_题目 1_:
将下文这篇关于卷积神经网络训练的网页中的句子“正如上面展示的，卷积层输出的(3, 3, 64)张量被铺平展开成了一个(576,)的向量，然后才被输入到全连接层中。”译成英文。

_页面_:

正如上面展示的，卷积层输出的(3, 3, 64)张量被铺平展开成了一个(576,)的向量，然后才被输入到全连接层中。

> Now, let’s train our convnet on the MNIST digits. We will reuse a lot of the code we
have already covered in the MNIST example from Chapter 2.

现在，我们使用MNIST数据来训练这个卷积神经网络。我们会重复使用很多在第二章MNIST例子中的代码。

In [5]:
from tensorflow.keras.datasets import mnist
from tensorflow.keras.utils import to_categorical

(train_images, train_labels), (test_images, test_labels) = mnist.load_data()
train_images = train_images.reshape((60000, 28, 28, 1))
train_images = train_images.astype('float32') / 255
test_images = test_images.reshape((10000, 28, 28, 1))
test_images = test_images.astype('float32') / 255

train_labels = to_categorical(train_labels)
test_labels = to_categorical(test_labels)

model.compile(optimizer='rmsprop', loss='categorical_crossentropy', metrics=['accuracy'])
model.fit(train_images, train_labels, epochs=20, batch_size=64)

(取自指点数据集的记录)
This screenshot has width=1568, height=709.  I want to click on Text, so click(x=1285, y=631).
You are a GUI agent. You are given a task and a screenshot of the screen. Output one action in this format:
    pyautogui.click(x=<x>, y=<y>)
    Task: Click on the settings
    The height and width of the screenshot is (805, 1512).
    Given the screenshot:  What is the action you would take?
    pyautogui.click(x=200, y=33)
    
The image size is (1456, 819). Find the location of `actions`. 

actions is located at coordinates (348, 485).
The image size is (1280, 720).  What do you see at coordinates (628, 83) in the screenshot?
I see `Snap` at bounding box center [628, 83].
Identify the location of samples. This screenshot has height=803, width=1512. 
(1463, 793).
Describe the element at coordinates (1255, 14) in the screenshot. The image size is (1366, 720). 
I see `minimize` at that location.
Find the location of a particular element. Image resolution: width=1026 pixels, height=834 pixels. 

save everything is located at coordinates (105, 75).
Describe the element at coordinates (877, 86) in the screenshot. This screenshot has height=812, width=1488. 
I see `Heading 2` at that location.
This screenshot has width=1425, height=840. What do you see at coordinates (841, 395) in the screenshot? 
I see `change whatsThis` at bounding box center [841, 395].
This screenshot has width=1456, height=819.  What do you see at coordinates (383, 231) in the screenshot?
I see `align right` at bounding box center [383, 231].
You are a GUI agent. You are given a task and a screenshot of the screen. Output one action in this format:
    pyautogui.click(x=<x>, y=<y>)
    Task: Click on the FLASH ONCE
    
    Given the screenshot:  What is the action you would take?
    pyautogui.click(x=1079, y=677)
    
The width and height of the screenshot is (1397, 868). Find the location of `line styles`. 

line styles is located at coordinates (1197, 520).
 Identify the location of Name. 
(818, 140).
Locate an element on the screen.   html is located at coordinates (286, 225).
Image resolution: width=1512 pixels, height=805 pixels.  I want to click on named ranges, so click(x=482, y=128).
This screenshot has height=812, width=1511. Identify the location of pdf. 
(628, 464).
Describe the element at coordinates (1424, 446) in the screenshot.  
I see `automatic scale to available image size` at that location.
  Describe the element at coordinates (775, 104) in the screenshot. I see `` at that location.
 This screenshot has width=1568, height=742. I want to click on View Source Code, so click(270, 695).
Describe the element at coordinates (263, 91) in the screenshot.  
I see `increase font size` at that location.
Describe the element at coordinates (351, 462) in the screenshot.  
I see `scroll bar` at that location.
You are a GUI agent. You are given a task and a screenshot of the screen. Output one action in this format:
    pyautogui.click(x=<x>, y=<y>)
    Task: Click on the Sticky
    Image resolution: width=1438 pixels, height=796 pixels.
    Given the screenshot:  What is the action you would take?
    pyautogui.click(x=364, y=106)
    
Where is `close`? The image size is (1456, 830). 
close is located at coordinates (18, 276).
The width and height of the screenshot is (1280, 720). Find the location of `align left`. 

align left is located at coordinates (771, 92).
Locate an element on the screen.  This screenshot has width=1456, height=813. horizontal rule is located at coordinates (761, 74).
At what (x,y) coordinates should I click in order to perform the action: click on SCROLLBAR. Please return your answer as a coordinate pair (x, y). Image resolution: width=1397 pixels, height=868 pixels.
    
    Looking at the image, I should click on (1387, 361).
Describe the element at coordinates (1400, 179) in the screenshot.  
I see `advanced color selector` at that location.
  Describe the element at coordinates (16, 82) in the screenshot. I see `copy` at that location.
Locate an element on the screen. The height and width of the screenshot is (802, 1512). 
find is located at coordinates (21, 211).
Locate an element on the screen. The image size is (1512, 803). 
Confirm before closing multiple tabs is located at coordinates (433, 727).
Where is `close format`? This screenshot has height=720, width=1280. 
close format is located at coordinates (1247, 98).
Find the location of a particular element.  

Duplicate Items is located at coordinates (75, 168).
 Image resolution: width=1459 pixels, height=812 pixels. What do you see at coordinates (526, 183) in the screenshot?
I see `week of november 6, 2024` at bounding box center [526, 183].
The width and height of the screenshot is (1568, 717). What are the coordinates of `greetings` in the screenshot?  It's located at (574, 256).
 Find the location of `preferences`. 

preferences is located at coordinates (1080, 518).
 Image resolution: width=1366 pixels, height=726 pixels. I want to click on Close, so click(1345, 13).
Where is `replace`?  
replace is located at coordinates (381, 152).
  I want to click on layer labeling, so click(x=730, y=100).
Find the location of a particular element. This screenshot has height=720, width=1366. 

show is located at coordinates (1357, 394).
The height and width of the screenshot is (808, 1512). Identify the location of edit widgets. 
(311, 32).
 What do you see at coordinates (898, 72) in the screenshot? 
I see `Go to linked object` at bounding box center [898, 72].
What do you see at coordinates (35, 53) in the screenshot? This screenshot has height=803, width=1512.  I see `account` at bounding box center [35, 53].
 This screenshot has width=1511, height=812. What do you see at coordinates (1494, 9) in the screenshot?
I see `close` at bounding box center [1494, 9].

_题目 2_:
从上面的记录中摘出所有含有字符串“should”的行。

_完整答案 1_:
As shown above, the (3, 3, 64) tensor output by the convolutional layer is flattened into a vector of shape (576,) before it is fed into the fully connected layer.

_完整答案 2_:
At what (x,y) coordinates should I click in order to perform the action: click on SCROLLBAR. Please return your answer as a coordinate pair (x, y). Image resolution: width=1397 pixels, height=868 pixels.
    Looking at the image, I should click on (1387, 361).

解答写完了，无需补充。